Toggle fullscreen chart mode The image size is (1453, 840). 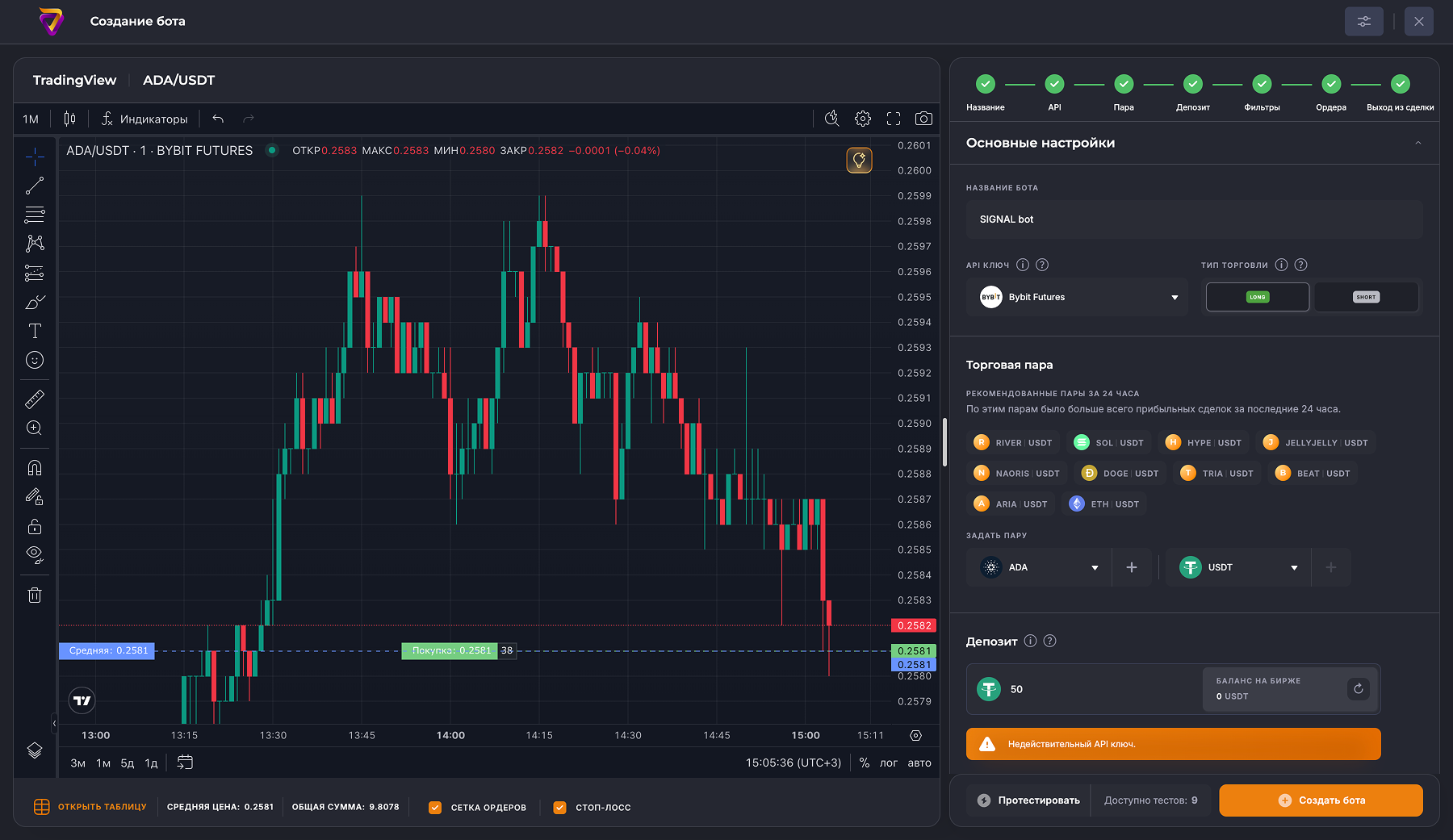point(894,119)
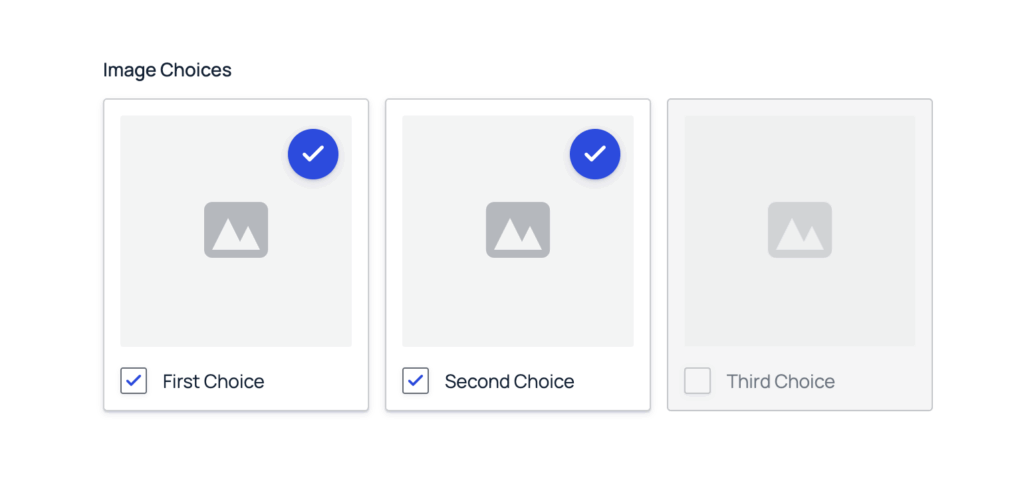Click First Choice card's white top border area

click(236, 107)
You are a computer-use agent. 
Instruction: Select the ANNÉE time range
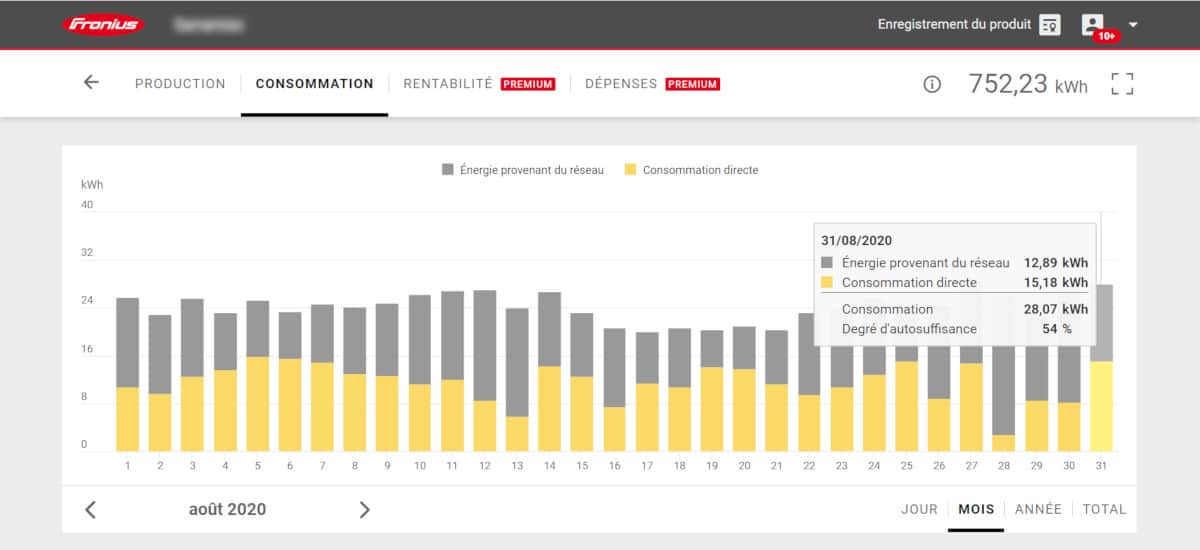1038,509
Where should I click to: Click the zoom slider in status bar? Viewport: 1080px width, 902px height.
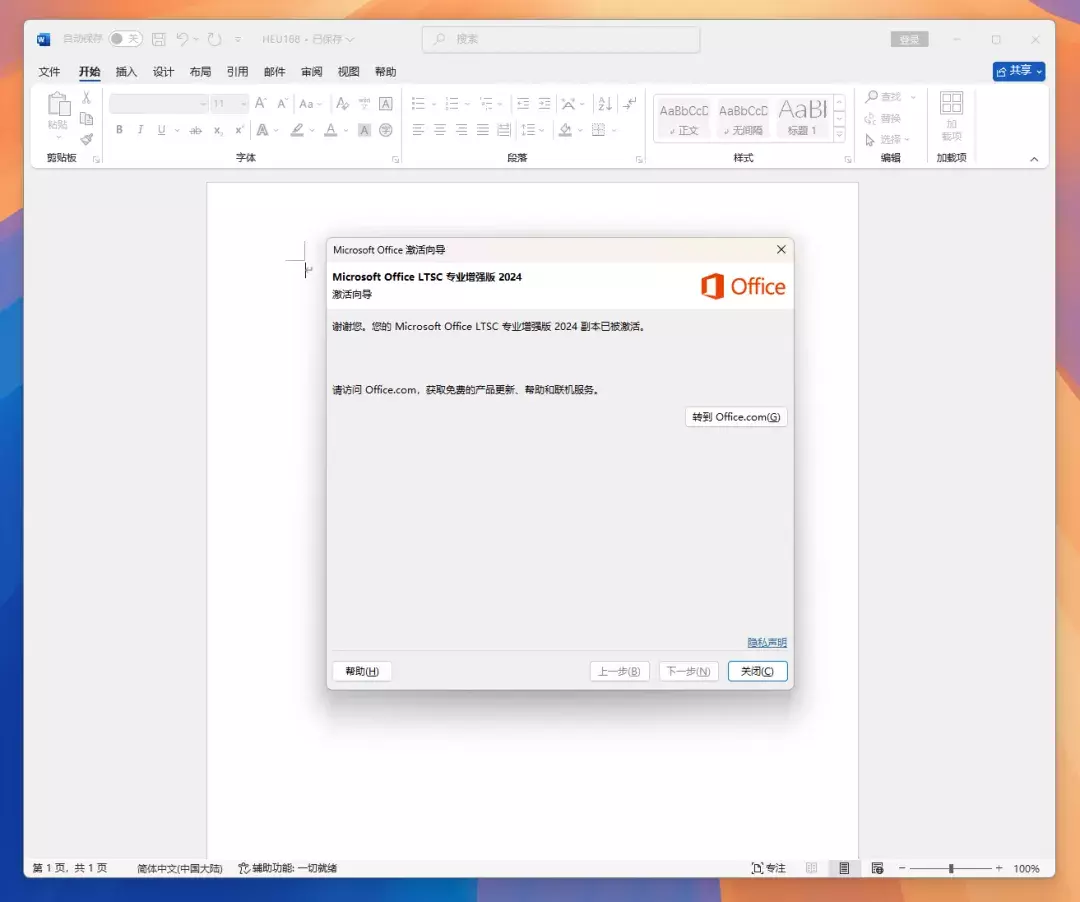[951, 868]
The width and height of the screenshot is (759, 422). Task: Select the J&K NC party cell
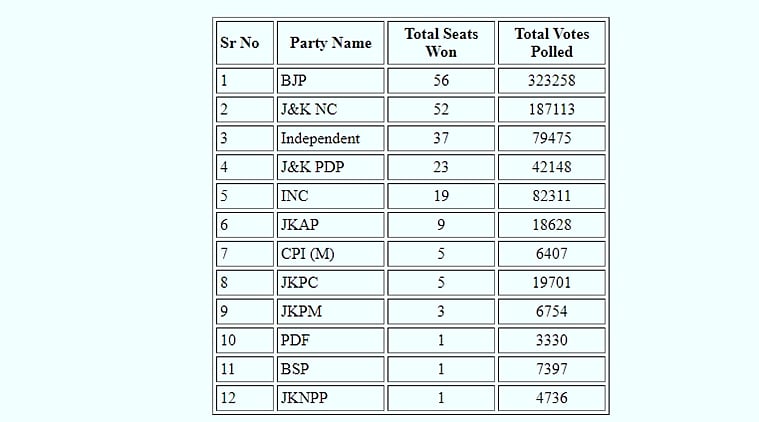click(x=330, y=110)
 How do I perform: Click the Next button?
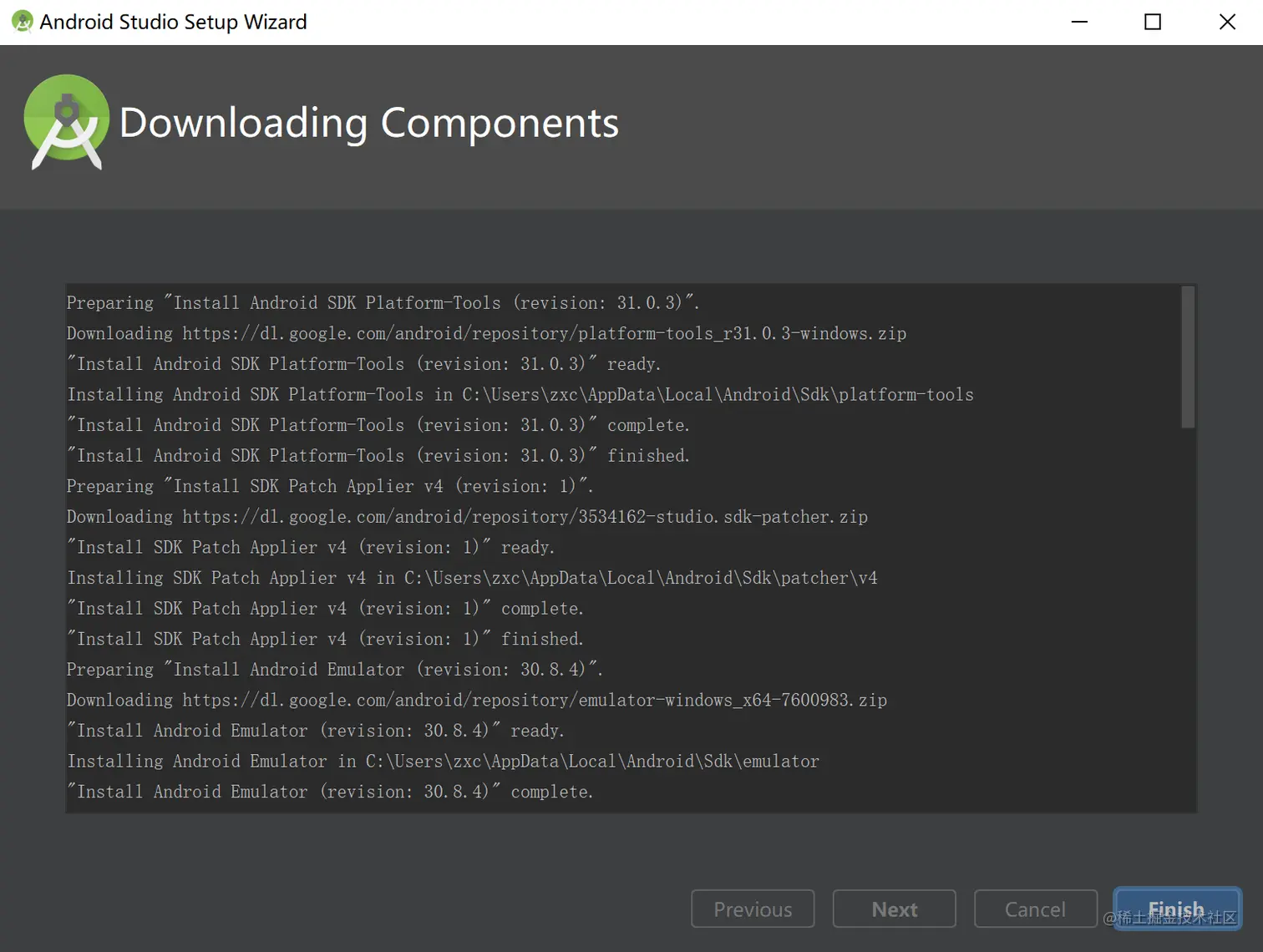(x=894, y=909)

▸ Description of the task: Reproduce the lines above, exactly and exclusively, from the line containing "You are a computer-use agent." down to the last line, both included; pictures are not part of the copy.

▸ Response:
You are a computer-use agent. 
Instruction: Select the ANNÉE time range
1038,509
Where should I click to: Click the zoom slider in status bar? Viewport: 1080px width, 902px height.
[951, 868]
The width and height of the screenshot is (759, 422). Task: Select the J&K NC party cell
click(x=330, y=110)
 How do I perform: Click the Next button?
(x=894, y=909)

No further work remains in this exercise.